▶ **AIM OF THE EXERCISE**
Emit a verbatim copy of the lines below from the line with "The width and" through the line with "Click the 0.22 sec threshold link", excluding pictures and everything outside that range.

▶ **DATA FOR THIS EXERCISE**
====================

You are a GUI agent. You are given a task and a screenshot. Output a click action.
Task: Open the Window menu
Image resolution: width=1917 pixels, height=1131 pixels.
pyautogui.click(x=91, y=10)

====================

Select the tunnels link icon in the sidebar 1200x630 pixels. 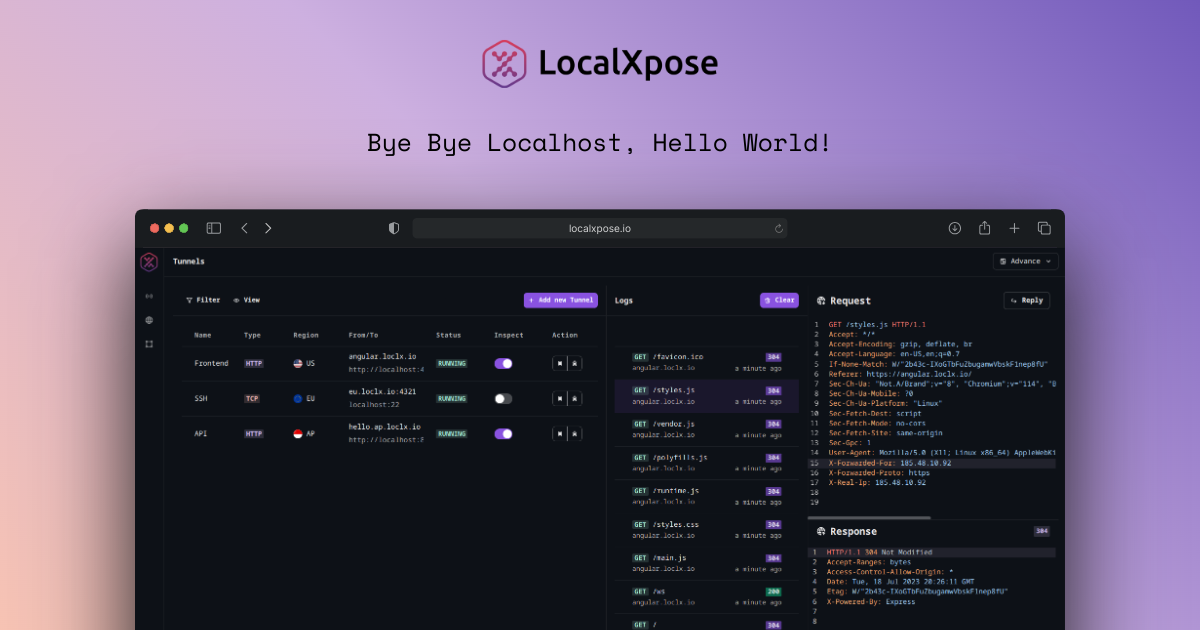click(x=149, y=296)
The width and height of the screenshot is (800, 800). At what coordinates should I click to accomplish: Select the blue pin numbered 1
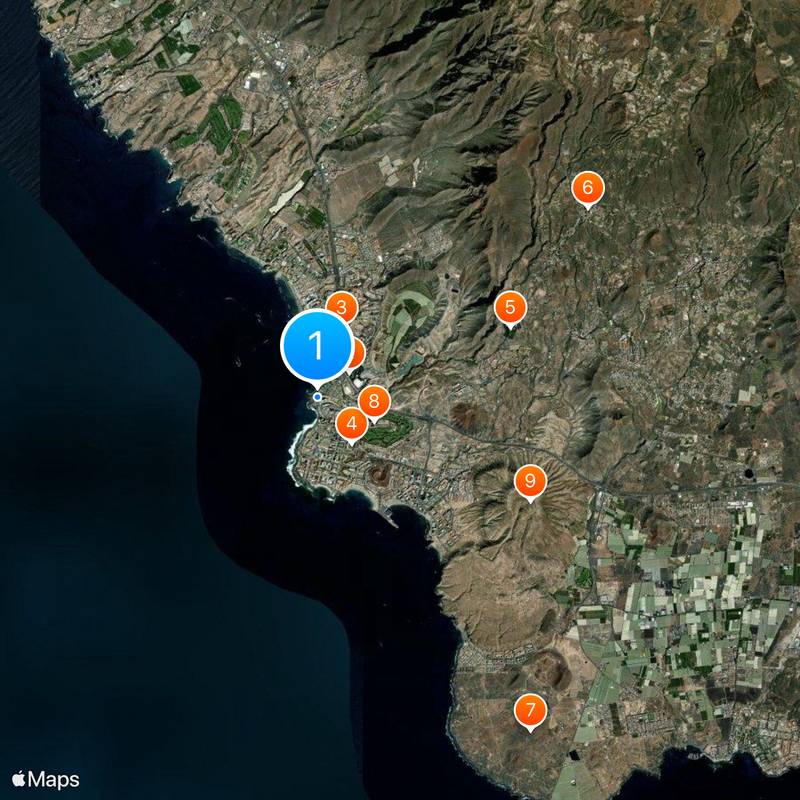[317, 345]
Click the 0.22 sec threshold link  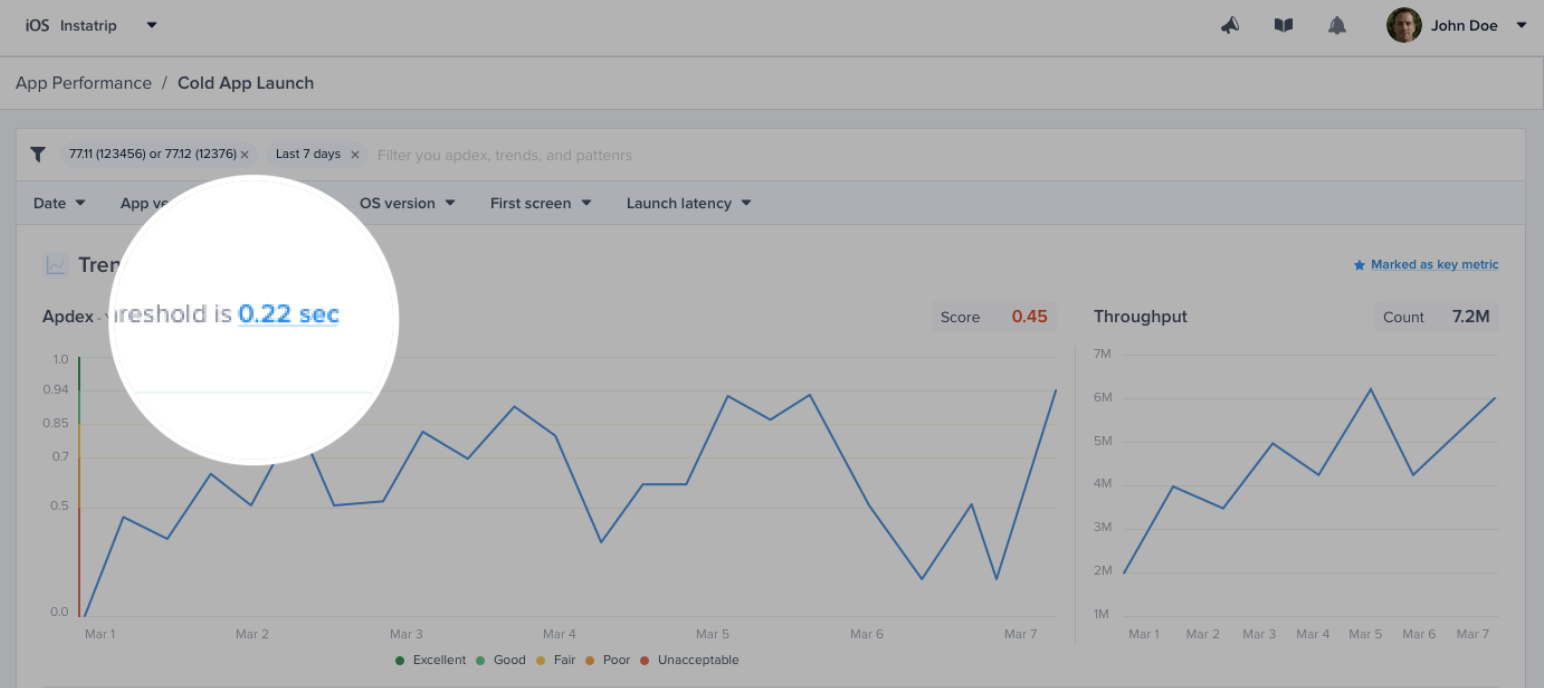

====================

▶ **OUTPUT BELOW**
The width and height of the screenshot is (800, 800). At what coordinates should I click to accomplish: Select the blue pin numbered 1
[317, 345]
Click the 0.22 sec threshold link  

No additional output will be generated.